A Bolsa está LEVE?
Você certamente já ouviu esta expressão: “A bolsa está LEVE!” Meu falecido pai a usava com frequência, quando eu, ainda na faculdade, engatinhava no mercado.
Faz uma década que escrevi um artigo, no jornal Valor Econômico, onde registrava minha incompreensão com o movimento das bolsas americanas naquele momento. Nele salientava uma análise de um gestor americano, publicada numa agência de notícias, onde ele afirmava que os dados ruins da economia americana, divulgados no dia, indicavam que o Fed não subiria a taxa de juro, o que, consequentemente, apontava para um cenário favorável para as ações.
Mercados de ações são idiossincráticos! O humor dos investidores é determinante para seu desempenho. Se o humor está bom, pegam notícias ruins e a transformam em positivas e vice-versa. Mas será que é correto ser dessa forma?
Basicamente, em minha experiência de três décadas, aprendi que o investimento em bolsa pode ser explicado por quatro grandes fatores: 1) Liquidez, 2) Economia, 3) Valuation e 4) Empresas.

Dados sobre a localização de alvos visíveis:

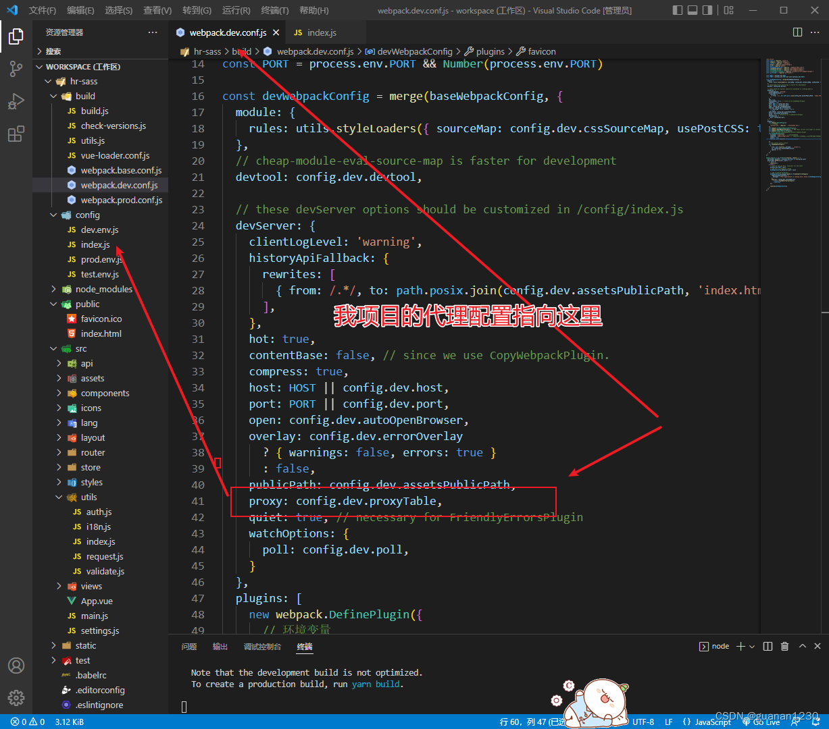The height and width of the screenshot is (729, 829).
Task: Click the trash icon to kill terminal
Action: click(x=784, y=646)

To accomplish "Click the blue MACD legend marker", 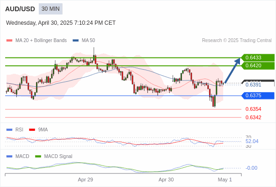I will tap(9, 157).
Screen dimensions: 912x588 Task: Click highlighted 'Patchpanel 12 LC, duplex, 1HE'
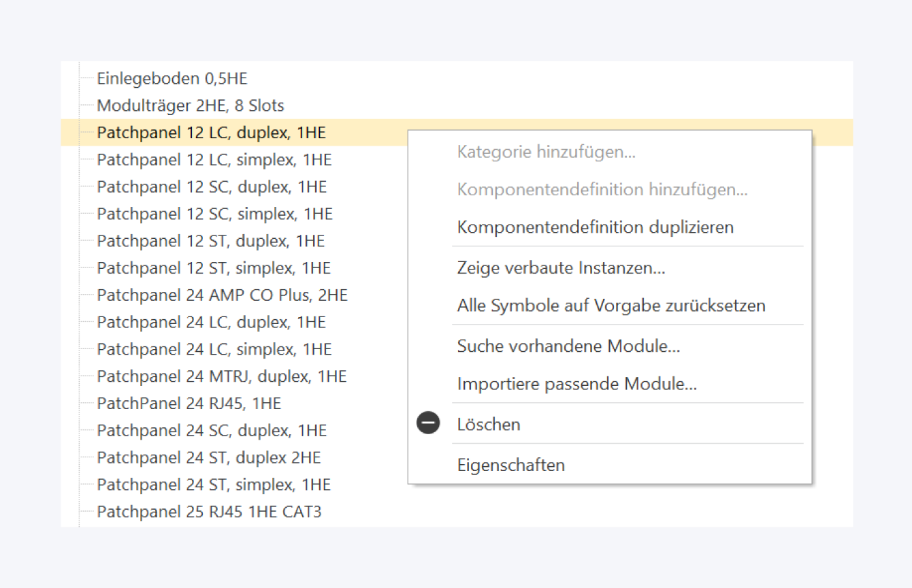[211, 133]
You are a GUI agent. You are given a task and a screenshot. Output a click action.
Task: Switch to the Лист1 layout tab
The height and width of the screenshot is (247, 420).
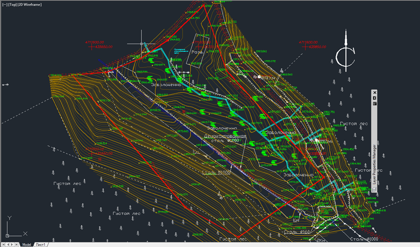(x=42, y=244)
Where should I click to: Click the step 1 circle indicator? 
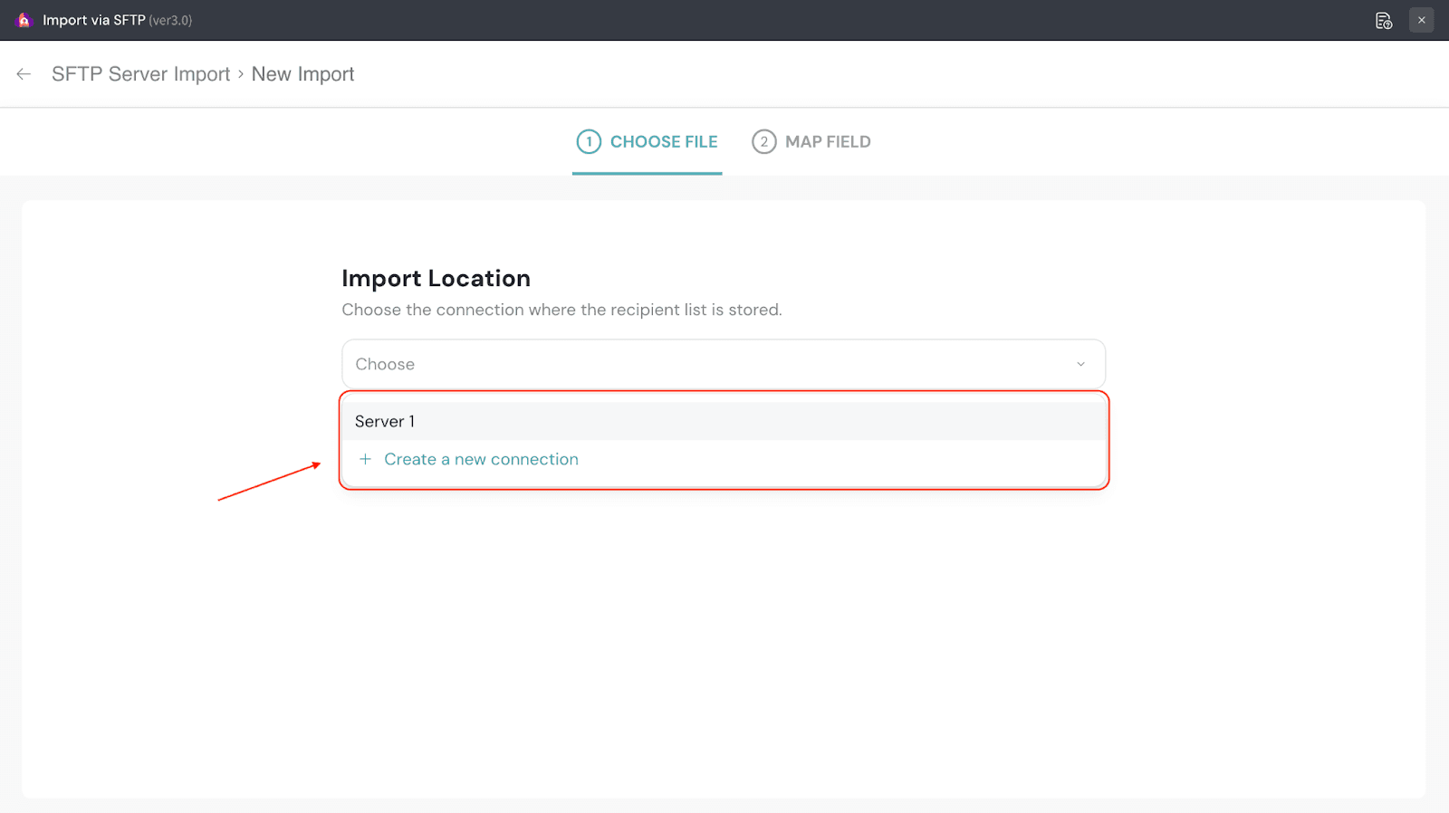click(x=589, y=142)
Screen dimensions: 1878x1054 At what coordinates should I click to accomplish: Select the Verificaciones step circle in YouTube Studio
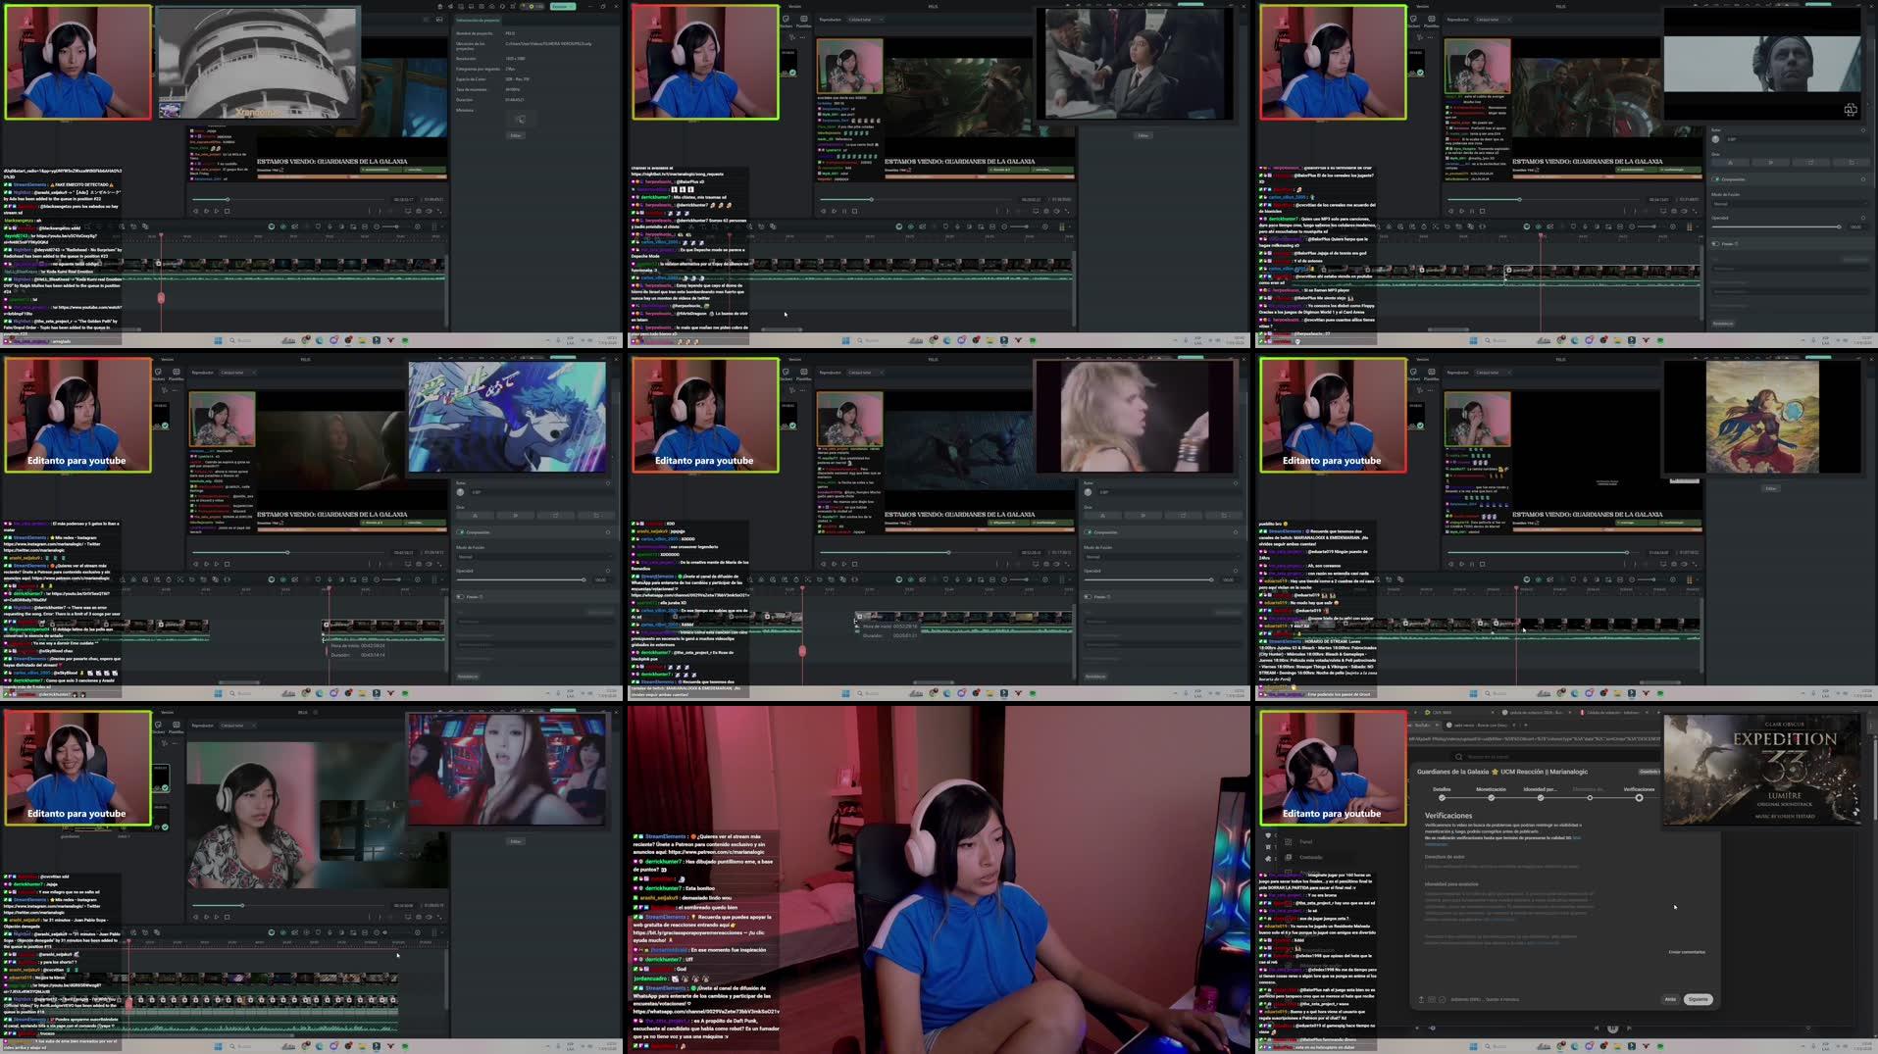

Tarefas propostas
1. Traduza para o inglês a frase "Mercados de ações são idiossincráticos!", do trecho sobre a bolsa de valores.
2. Dê continuidade ao trecho sobre a bolsa de valores a partir da última frase apresentada.

Respostas às tarefas
1. Stock markets are idiosyncratic!

2.
No primeiro, se o mercado está com abundância de liquidez, o preço do dinheiro (taxa de juro) estará baixo. Logo, o custo de oportunidade do investidor é, muitas vezes, insignificante, o que o leva a querer correr mais risco, para obter ganhos mais expressivos com as ações.
No segundo fator, se a economia estiver forte, os lucros das empresas abertas tendem a se elevar, o que enseja maior demanda por ações das mesmas.
Em relação ao valuation, os investidores qualificados (fundos de pensão, por exemplo) tomam decisões norteados pela análise fundamentalista, para descobrir se a empresa está (ou não) próxima do seu preço justo. Assim procedem, tanto pela metodologia do fluxo de caixa descontado, quanto pelos múltiplos.
No tocante ao fator empresa é importante entender se o mercado que se está analisando é constituído por empresas sólidas e com alto padrão de governança corporativa, para que o investidor possa operar tranquilamente, sem ser pego de surpresa pelos “petrolões da vida”.
Inspirado na expressão do meu pai, criei um acrônimo para ensinar aos meus alunos que devemos investir em ações quando a mercado satisfaz as condições “LEVE”, ou seja, evidenciamos, preponderantemente, os quatro efeitos descritos acima de forma positiva. O problema maior é captar o humor dos investidores, para entender a quais dos fatores eles estão dando ênfase. Explico melhor.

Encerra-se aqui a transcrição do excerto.